THE RECORDS:
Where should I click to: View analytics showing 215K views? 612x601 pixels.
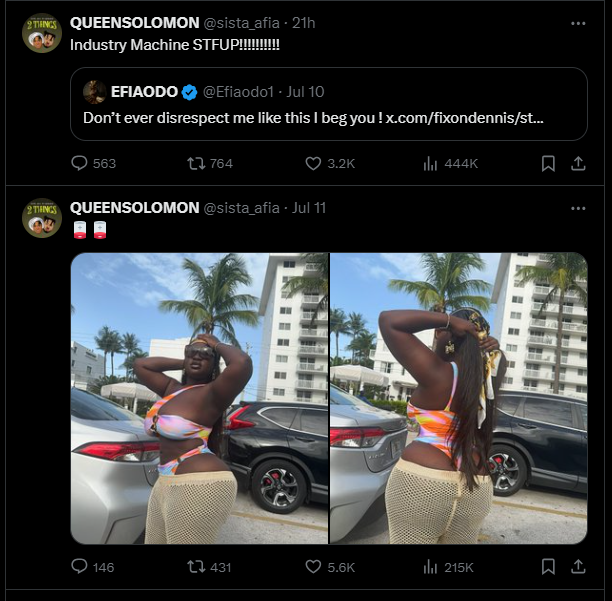[432, 567]
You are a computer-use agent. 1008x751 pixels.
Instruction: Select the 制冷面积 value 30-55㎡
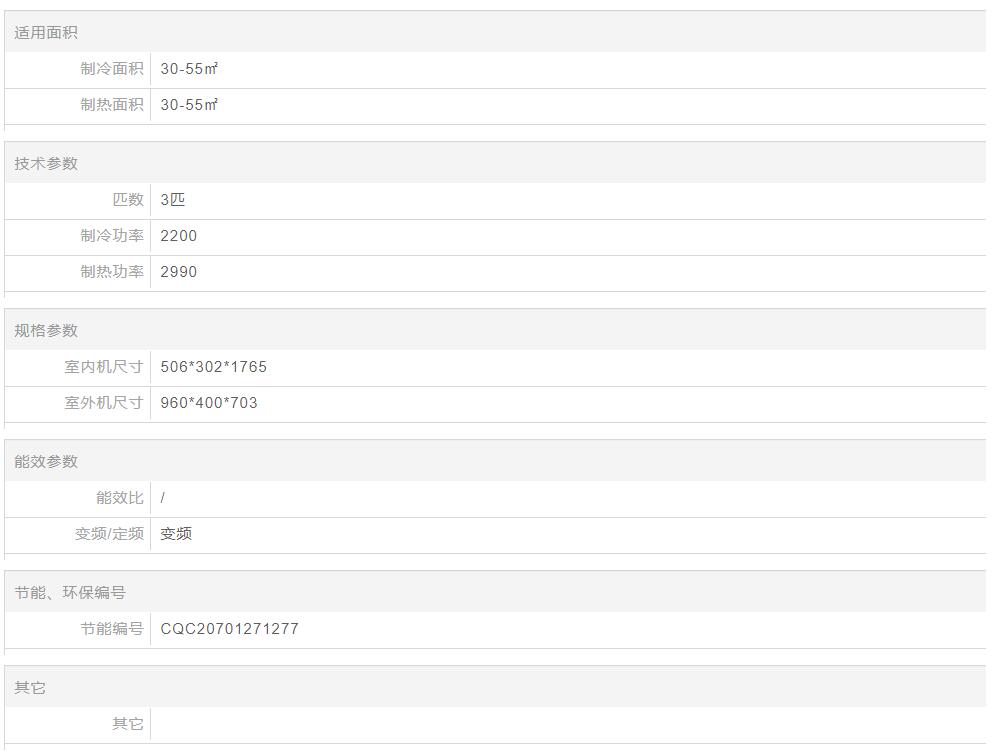[x=189, y=69]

EXERCISE OBJECTIVE: Can you restate all the records above word for word while dropping the pictures?

YOUR RESPONSE:
Where should I click to: View analytics showing 215K views? 612x601 pixels.
[432, 567]
You are a computer-use agent. 1008x751 pixels.
Instruction: Select the 制冷面积 value 30-55㎡
[x=189, y=69]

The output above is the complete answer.